Eyes on the Aurora, Part 2: What is a Keogram?

Guest post by Aurorasaurus Ambassador Jeremy Kuzub

This article is the second of three about how researchers and citizen scientists record and explore years of auroral activity using all-sky cameras, keograms, and software visualizations. The first post is available here

Looking Up

The first step in aurora borealis research is just looking up at the night sky and paying close attention. The language of the aurora is its shapes, colors, motions, and rhythms. These give us clues about our Earth’s upper atmosphere, its geomagnetic field, and the interaction between the sun and the Earth via the solar wind and space weather.

For decades researchers have automated the process of ‘looking up’ through the use of “All-Sky Cameras”. These are located in the auroral zones across many countries, and automatically record images of the entire night sky every few seconds or minutes. You can read more about all-sky imagers in part one of this article series “What is an All-Sky Camera?”. All-sky cameras, and their earlier cousins, “meridian scanning photometers,” gather thousands of images and measurements across dozens of locations in the northern and southern hemispheres. There is a vast amount of data to sort through, so having tools to quickly triage and analyze all these nights of auroral activity is critical to new insights and new science.

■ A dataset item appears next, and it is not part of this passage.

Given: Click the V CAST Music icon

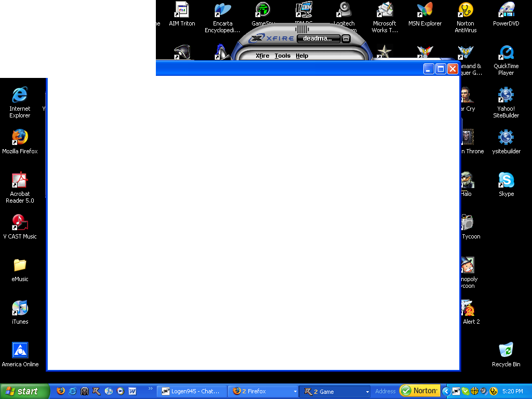Looking at the screenshot, I should point(20,223).
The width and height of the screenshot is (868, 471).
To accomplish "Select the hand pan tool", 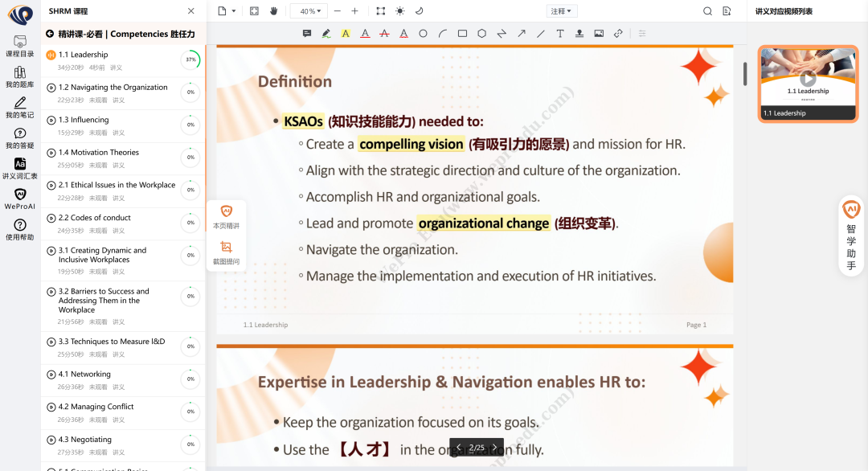I will 274,11.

An animated gif shows green aurora playing across and slightly distorted by a fish-eye lens that shows the entire sky.

Fig 1. An all-sky camera’s view of the night sky. Its “fish-eye” lens sees the entire sky from horizon-to-horizon. The northern horizon is at the top of the image, southern at the bottom. (Illustration by author, data from AuroraMAX played faster than real-time)

Keogram – a story book of the night sky

So, how do researchers review years’ worth of night sky activity? How can we detect patterns at a glance, find key auroral events, and filter out cloudy nights?

Enter the “keogram,” a different way of looking at a whole night’s auroral activity in a single image:

A colorful keogram is labeled dusk to dawn on the X axis and Northern Horizon to Southern Horizon on the Y axis.

Fig 2. A keogram captures the flow of time from dusk till dawn as its left-to-right horizontal axis. Latitude is represented as the vertical axis, with the magnetic northern horizon typically at the top, the southern horizon at the bottom, and the ‘zenith;’ (directly overhead) at the midpoint between top and bottom. (Illustration by author, data from AuroraMAX)

The word ‘keogram’ was derived from keoeeit, the Inuit word for the Aurora Borealis. Dr. Robert Eather developed keograms in the 1970s[1] as a way of visualizing the output of ‘scanning photometers’ – which measure the brightness of one point in the sky at a time. A scanning photometer has a light sensor which is like a one-pixel camera, and this sensor must be mechanically  scanned from looking north to south every few minutes to get a view of the sky, recording light intensity to magnetic tape or even film. Dr. Eather’s insight was that this data could be assembled by a computer (in 1976!) to create a single image of all aurora activity throughout the night, with time from dusk till dawn captured as the left-to-right direction, and north to south captured as top-to-bottom. Here is one of the first keograms:

A black and white keogram. It is labeled in old fonts and is dated 4 Feb 70.

Fig 3. One of the first keograms of aurora, published in 1976. Though not the perceived quality of a modern keogram from an all-sky digital camera, it provided a new way of matching up optical aurora data in conjunction with other instruments, in this case particle detectors on a nearby orbiting satellite[1].

That keogram doesn’t make too much sense yet, but we will take a deep dive into understanding keograms over the rest of this article.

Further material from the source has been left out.